John W. Robitscher, National Association of Chronic Disease Directors (NACDD) CEO explains, “How do we make sure that every person has a safe place to live, clean food, and water? How do we make sure they have transportation to and from medical attention whenever they need it? It does take a village to take care of people.”

Humana is making an effort to improve population health with their Bold Goal program which focuses on “identifying and addressing social determinants of health to boost outcomes for Medicare beneficiaries in communities across the country.” The program uses the Centers for Disease Control and Prevention (CDC) population health tool called “Healthy Days” which factors in an individual’s physical and mental health over a 30 day period. Using the tool, Humana can “determine key social determinants of health, including food insecurity, loneliness, and social isolation. The tool has also helped Humana identify specific groups in need, such as seniors and lower-income adults,” reported HealthITAnalytics.

While programs like Bold Goal are poised to make a big impact, it’s critical that patients also be actively involved in managing their own health. Patients need to understand their health condition and how to care for it, have longitudinal relationships with their providers and care teams, and be able to access any kind of support services that will help them accomplish all of this. Patients dealing with complex disease usually require care from multiple sources. Not just for their physical comorbidities, but also for mental health. Researchers have found many associations that exist between mental illness and certain chronic diseases—depression is found to co-occur in 17% of cardiovascular cases, 23% of cerebrovascular cases, and with 27% of diabetes patients. Therefore it’s also vital that providers and care teams communicate effectively across specialties, working together to achieve a singular goal—healthy patient outcomes.

Technology can be an advantage for population health management, aligning all providers and case managers, supporting patients, and establishing a continuum of care that will improve health outcomes for even the highest risk patient populations.

How technology can strengthen population health

Technology can play a big role in improving population health management by creating  customized patient experiences which effectively support patients across populations, while addressing individual patient needs. The ability to identify and track the social determinants that create barriers to care for patients is essential in order to understand the impact on their health and devise effective solutions.

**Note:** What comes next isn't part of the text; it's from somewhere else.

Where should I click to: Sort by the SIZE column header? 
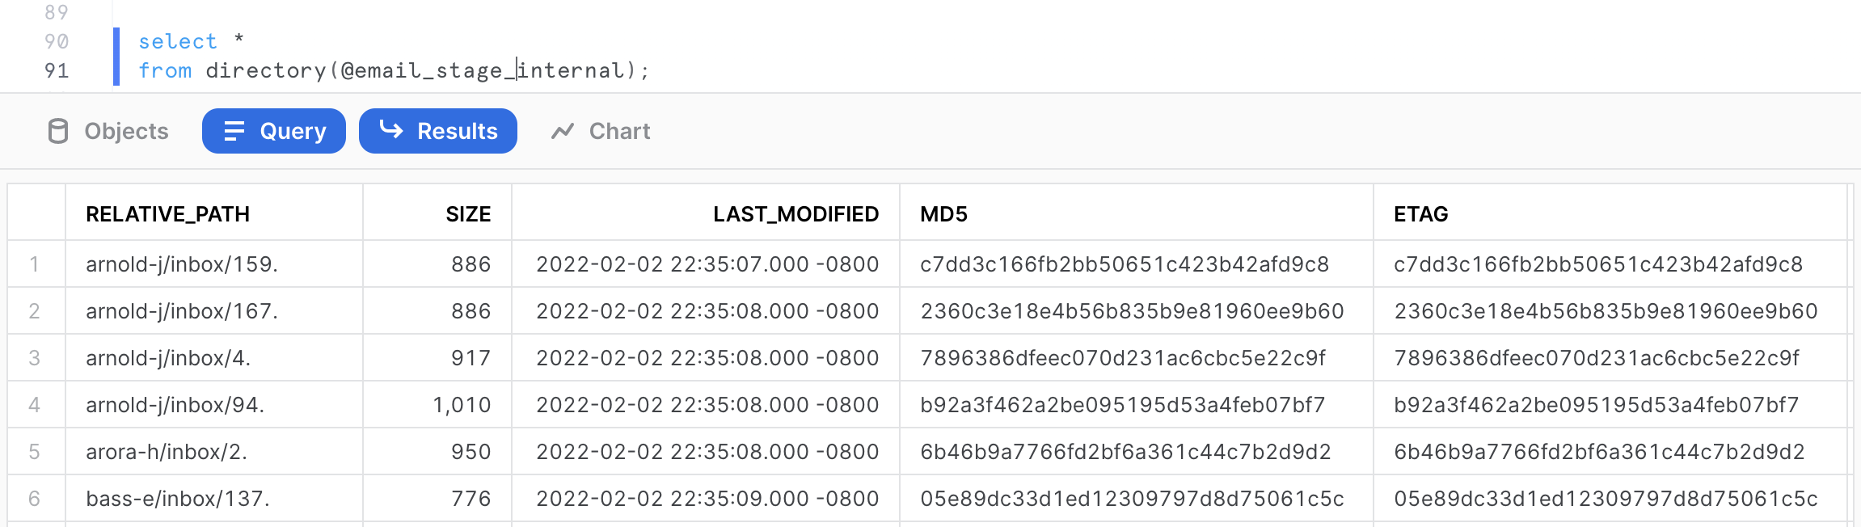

An integrated platform can identify those risk factors, trends, and other important data that may be impacting patients and prohibiting them from accessing the care they need aggregated in one location where every provider across their continuum of care can reach. When care teams have data insights from patient populations and can identify the factors that pose the greatest risk to patients, they can intervene before they have a long term, irreparable impact on the patient’s health.

Community Health Center Network (CHCN) is a great example of this. CHCN was partnered with Welkin through an initiative sponsored by Health 2.0’s Technology for Health Communities to build a case management software for CHCN, designed specifically for patient support to meet the needs of their Care Neighborhood program. Programs like Care Neighborhood that close gaps in care and work to eradicate the social determinants which prevent patients from accessing care in the first place, also help to reduce the significant health care costs that are accrued from frequent trips to the ER and avoidable repeat hospitalizations. Care Neighborhood has shown great improvements in these areas with 43 percent fewer inpatient admissions, 21 percent reduction in ER visits, and 32 percent increase in PCP visits.

There is no magic wand we can wave to reduce the disparities that so many populations face when it comes to accessing effective and consistent health care. However, as the scope of population health continues to grow to include every facet impacting patient health, technology that can be leveraged to identify these factors and confront them will help providers better support at-risk patients to become highly activated in managing their own health, yielding better outcomes for everyone.